Handshaking promotes better deal-making

Shake On It

Like any ritual, a handshake may seem like a bizarre gesture when you really stop to consider it. “Why do we touch hands and move them up and down?” says Haas Asst. Prof. Juliana Schroeder.

In research forthcoming in the Journal of Personality and Social Psychology, Schroeder found a profound effect to the simple ritual: Shaking hands can improve the outcome of negotiations for both sides.

“When you shake hands with someone, you make an immediate inference: ‘They are going to cooperate with me; they are not going to do me harm,'” she says. “And so you decide to cooperate with them.”

In her study, co-written with Jane Risen of the University of Chicago’s Booth School of Business and Francesca Gino and Michael Norton of Harvard Business School, the researchers tested how handshakes changed negotiations in a series of experiments involving classic negotiation games.

In one game, for example, two participants negotiated over a car, considering six aspects including price, color, and model. Each participant had different goals in the negotiation, some of which were aligned and some of which weren’t, and they scored points based on how many of their goals they met. Participants were not prompted to shake hands, but researchers noticed that when partners decided of their own accord to start their negotiations with a handshake, both ended up scoring more points overall.

For those entering business negotiations, a handshake can be a surprisingly easy way to demonstrate that spirit of cooperation, perhaps leading to a better, fairer deal for both sides.

Of course, that doesn’t necessarily mean that shaking hands produced that outcome. In order to test cause and effect, she and her colleagues set up a new negotiation over a job offer, this time encouraging some partners to shake hands before negotiating while asking others to sit down before they had the chance to shake.

Once again, those who shook hands reached greater agreement and scored more points. Moreover, when viewing the videotaped exchanges, observers scored how cooperative the two negotiators were. The pairs that shook hands scored more points and also lied less, tended to talk more after the negotiation was over, and leaned closer to each other while talking.
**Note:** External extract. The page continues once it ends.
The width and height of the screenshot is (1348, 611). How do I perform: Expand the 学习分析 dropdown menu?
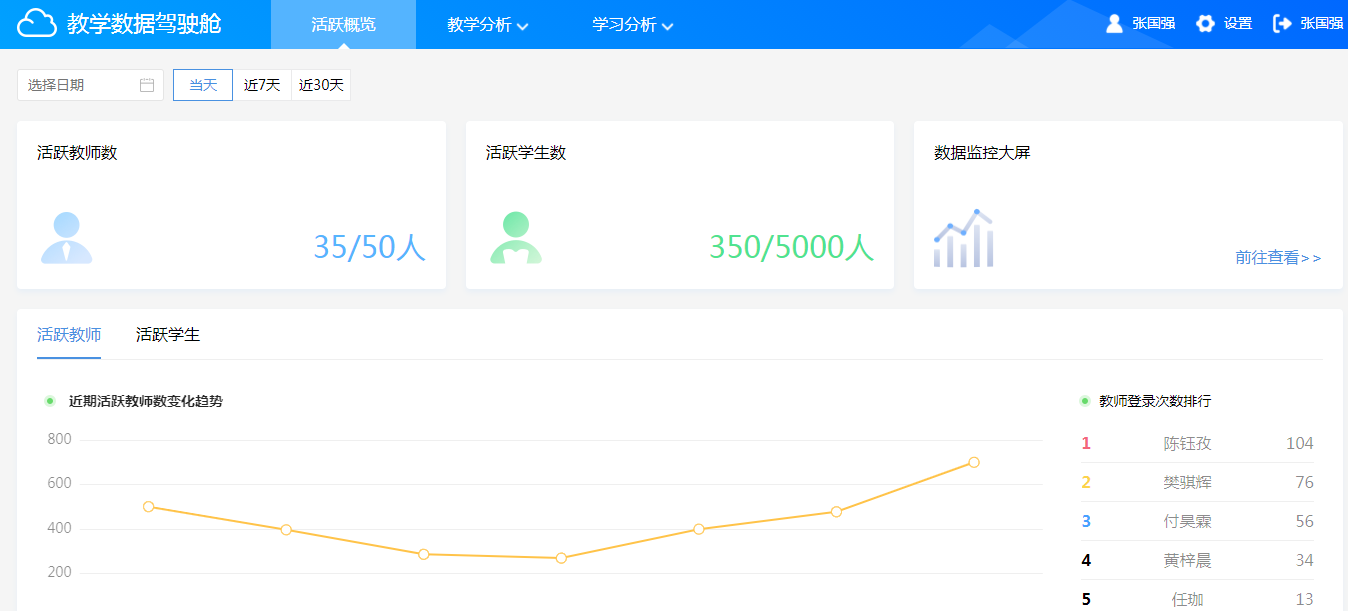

In zero-sum negotiations, in which one side had to lose in order for the other side to win, handshaking also made a difference. In that experiment, involving a real estate transaction, the “seller” had the opportunity to withhold crucial information from the buyer to drive up the price. When the participants shook hands, however, sellers were more likely to be honest and divulge that information, even if it meant they achieved a lower price overall. “People said they felt less comfortable lying to their partner when they shook hands,” says Schroeder.

Schroeder believes that the ritualistic gesture of handshaking has a psychological effect. “It changes the way you perceive not just the other person, but the way you frame the whole game,” she says. “You say to yourself, ‘Now we are in a cooperative setting rather than an antagonistic one.'”

For those entering business negotiations, a handshake can be a surprisingly easy way to demonstrate that spirit of cooperation, perhaps leading to a better, fairer deal for both sides. “It’s a seemingly small gesture that influences negotiations,” Schroeder says.